Walter Sahli, Präsident des Industrie- und Handelsverbandes, ist nicht überzeugt, dass wegen der Krise mehr Teil- als Vollzeitangestellte entlassen werden. «Es kann einzelne Firmenbereiche stärker treffen als andere. Dabei spielt es keine Rolle, wie viel Stellenprozent die Leute gearbeitet haben.» Jetzt seien auch Männer und Frauen betroffen, von denen man bezüglich Qualifikation nie gedacht hätte, dass sie je entlassen werden. Dass die hohe Arbeitslosenzahl Auswirkungen auf die Krippenbelegung hat, kann sich Sahli vorstellen. «Die Leute treffen logische Sparmassnahmen. Wenn die Mutter zu Hause ist, braucht man eher keinen Krippenplatz.» Die Idee, die Industrie Krippenplätze subventionieren zu lassen, kommt bei ihm nicht besonders gut an: «Wenn wir Leute einstellen, fragen wir nicht, wie sie ihre Kinder betreuen. Das ist ihre private Verantwortung.» Ruedi Spielmann, Gewerbeverbandspräsident, betont, dass das Grenchner Gewerbe die Wirtschaftskrise bisher unbeschadet überstanden hat. «Der Umsatz ist zwar leicht zurückgegangen, aber es wurden sogar zusätzlich Leute eingestellt.» (bel)

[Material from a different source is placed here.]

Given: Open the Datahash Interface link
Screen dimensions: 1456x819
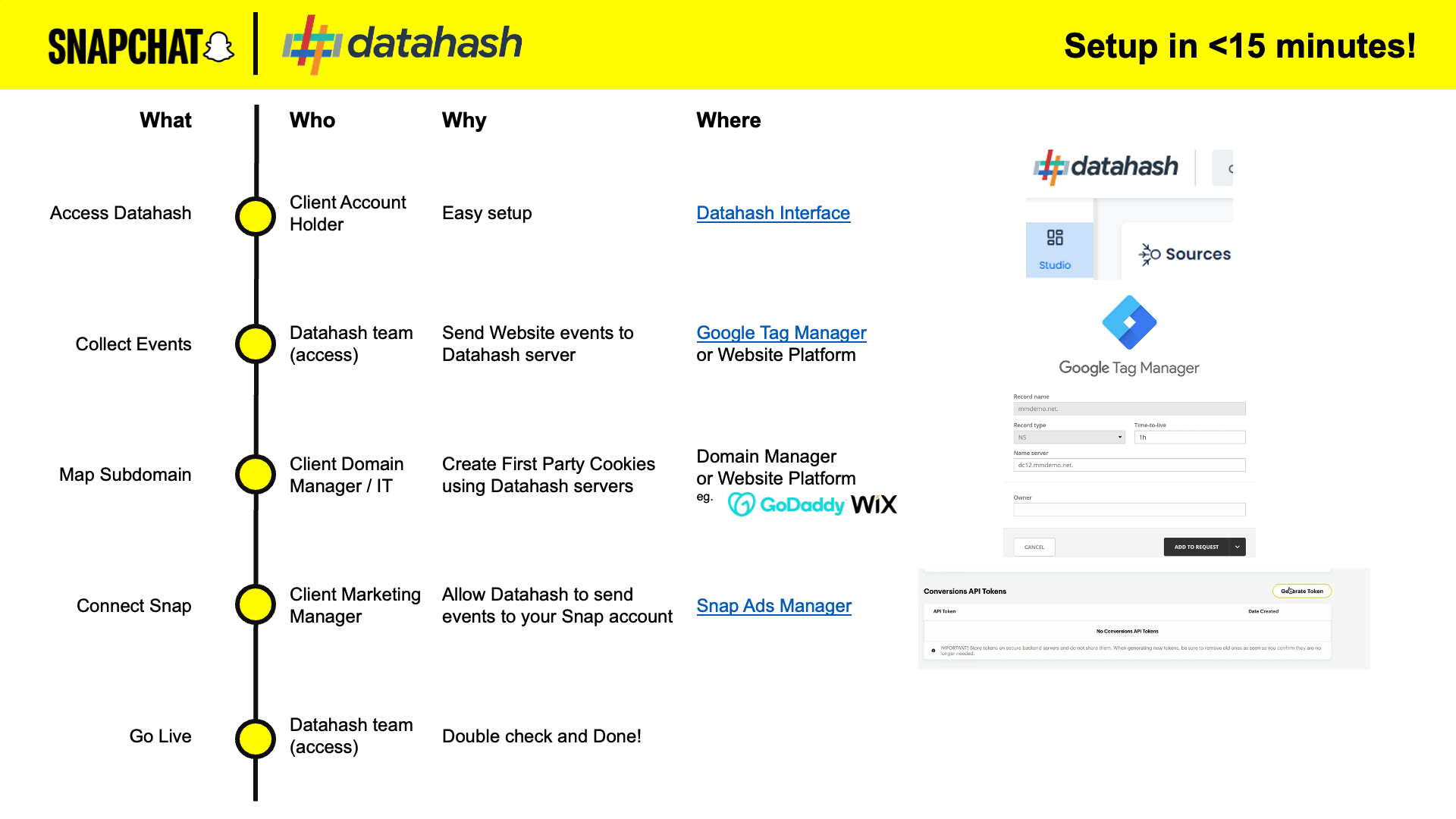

Einen Krippenplatz - per sofort
Anders in der Hochkonjunktur: Da erhält Barbara Banga täglich bis zu fünf Anfragen für einen Platz. «Aber das wird schon wieder», beruhigt sie. Denn sie weiss: «Wenn die Leute einen Platz brauchen, wollen sie ihn lieber heute als morgen.» So gesehen unterscheide sich Grenchen von anderen Schweizer Städten, ist Barbara Banga überzeugt. «Grenchen ist eine Industriestadt. Die funktioniert anders als beispielsweise Bern. Dort wissen Eltern, dass sie auf einen Krippenplatz warten müssen und nehmen diesen in Anspruch, wenn sie nach einem Jahr zum Zug kommen.» In Grenchen hingegen brauchten die Frauen den Krippenplatz sofort, wenn sie die Möglichkeit bekämen zu arbeiten, «oder aber sie organisieren sich dann halt anders».
In der Tat sind schon die umliegenden Kindertagestätten nicht in dieser Art von der aktuellen Krise betroffen. «Wir spüren davon gar nichts», sagt Monika Crausaz von der Kita Delfin in Bettlach. Sämtliche Plätze seien ausgebucht, die Nachfrage kontinuierlich steigend. Gleiches sagt Anna Hüsler von der Lengnauer Kindertagesstätte Balu. «Ich dachte mir eigentlich, wir werden die Flaute spüren. Aber bisher geht es uns gut.» Die Krippenleiterin weiss zwar von Eltern, die von Kurzarbeit betroffen sind, doch hätten diese bisher keine Anstalten gemacht, ihre Kinder aus der Kita zu nehmen. «Sie sind optimistisch und gehen davon aus, dass sich der Zustand bald normalisieren wird. Deshalb wollen sie auch den Krippenplatz behalten.»
«Top investiertes Geld»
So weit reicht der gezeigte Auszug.